#### Text to read
This is based on a related blog post, written in Morisien. This is both a translation and an elaboration, particularly in the method section.

The goal was to produce a list of all of the words in the Nouvo Testaman an Morisien, and to sort them in order of decreasing frequency of use. It turns out that there are 171,060 words in that edition of the New Testament, with only 4,134 distinct words.

Rationale

First of all, this was a personal project, in the context of learning the Morisien language. It is also an exercise in computational linguistics, like one that I undertook with a colleague forty years ago, described in the paper "A Word Frequency Count of Mormon English". Finally, it's a way to compare the New Testament in Morisien with the latest dictionary of the Morisien language.

Method

The method consisted of: finding the text on the Internet, extracting all of the words, and counting the distinct words together with how many times each one was used in the full text. There were problems with homonyns and with verb forms, since most verbs in Morisien have two forms. These had to be manually looked up in the dictionary and combined into a single entry. Finally, the completed work is shared on the Internet.

Acquiring the content

By searching, I discovered the content on-line, at https://www.bible.com/versions/344 and from there, looked up the Bible Society of Mauritius, phoned them, and eventually located their office, where I purchased 12 printed copies, the morning of September 29, 2014. A brief look at copyright notices convinced me that I would not be in violaton by counting the words. Any copy I would have of the book would be for personal, and non-commercial use. My finished product will be just a list of words in a particular order, and will be freely available. Anyone with the time and willingness could reproduce the list by following the steps outlined here.

The first thing that I produced was the file map.txt which contains three columns, the three letter abbreviation used by the bible.com website to refer to the books of the New Testament, the abbreviation used by the Morisien edition, and finally the full name of each book in that edition. I created this file manually, based on observations of the web pages, and consulting the printed copies. Along the way, I corrected one error in printing (the second epistle of John they call simply, Zn, instead of what it should be, "2 Zn") which is both in the printed version and on the Internet.
########
→ **The request**:
Reproduce the stretch of the Morisien word-count text that starts at "The first thing" and stops after "and on the Internet.".
#### Stored records
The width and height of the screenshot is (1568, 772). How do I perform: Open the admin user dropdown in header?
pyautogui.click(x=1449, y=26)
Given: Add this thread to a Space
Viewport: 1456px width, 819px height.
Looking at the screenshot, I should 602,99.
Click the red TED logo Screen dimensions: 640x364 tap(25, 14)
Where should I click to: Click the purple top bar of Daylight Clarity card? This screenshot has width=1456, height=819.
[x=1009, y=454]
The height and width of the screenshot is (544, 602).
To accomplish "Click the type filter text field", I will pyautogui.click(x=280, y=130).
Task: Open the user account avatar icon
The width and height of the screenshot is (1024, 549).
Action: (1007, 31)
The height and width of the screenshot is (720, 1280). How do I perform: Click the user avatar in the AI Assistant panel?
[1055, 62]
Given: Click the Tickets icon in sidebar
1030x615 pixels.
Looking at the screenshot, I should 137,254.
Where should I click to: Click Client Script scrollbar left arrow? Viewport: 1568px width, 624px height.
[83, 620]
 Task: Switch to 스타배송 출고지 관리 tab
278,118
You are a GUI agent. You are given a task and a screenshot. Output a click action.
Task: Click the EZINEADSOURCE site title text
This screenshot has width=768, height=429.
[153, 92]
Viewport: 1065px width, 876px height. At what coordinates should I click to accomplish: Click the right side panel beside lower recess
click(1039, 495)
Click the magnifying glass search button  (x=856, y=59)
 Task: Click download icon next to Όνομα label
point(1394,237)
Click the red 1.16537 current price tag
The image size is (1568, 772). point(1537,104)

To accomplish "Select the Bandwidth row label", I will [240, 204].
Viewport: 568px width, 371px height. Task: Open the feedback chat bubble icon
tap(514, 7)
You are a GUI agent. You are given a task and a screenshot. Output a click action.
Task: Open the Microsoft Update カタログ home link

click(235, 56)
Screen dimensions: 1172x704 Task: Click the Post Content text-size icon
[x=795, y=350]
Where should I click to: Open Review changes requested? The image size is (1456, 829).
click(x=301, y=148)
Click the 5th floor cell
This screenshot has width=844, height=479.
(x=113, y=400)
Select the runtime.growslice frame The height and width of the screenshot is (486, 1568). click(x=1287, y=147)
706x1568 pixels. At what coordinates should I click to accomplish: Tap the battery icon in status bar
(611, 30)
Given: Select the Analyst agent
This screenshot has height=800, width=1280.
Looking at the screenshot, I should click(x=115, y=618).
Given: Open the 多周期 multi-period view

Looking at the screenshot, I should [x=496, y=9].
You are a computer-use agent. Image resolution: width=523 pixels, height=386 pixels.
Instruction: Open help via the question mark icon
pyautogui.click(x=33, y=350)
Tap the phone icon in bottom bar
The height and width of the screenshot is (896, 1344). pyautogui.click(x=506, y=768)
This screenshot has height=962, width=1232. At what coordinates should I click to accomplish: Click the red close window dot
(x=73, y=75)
########
→ **Exercise result**:
The first thing that I produced was the file map.txt which contains three columns, the three letter abbreviation used by the bible.com website to refer to the books of the New Testament, the abbreviation used by the Morisien edition, and finally the full name of each book in that edition. I created this file manually, based on observations of the web pages, and consulting the printed copies. Along the way, I corrected one error in printing (the second epistle of John they call simply, Zn, instead of what it should be, "2 Zn") which is both in the printed version and on the Internet.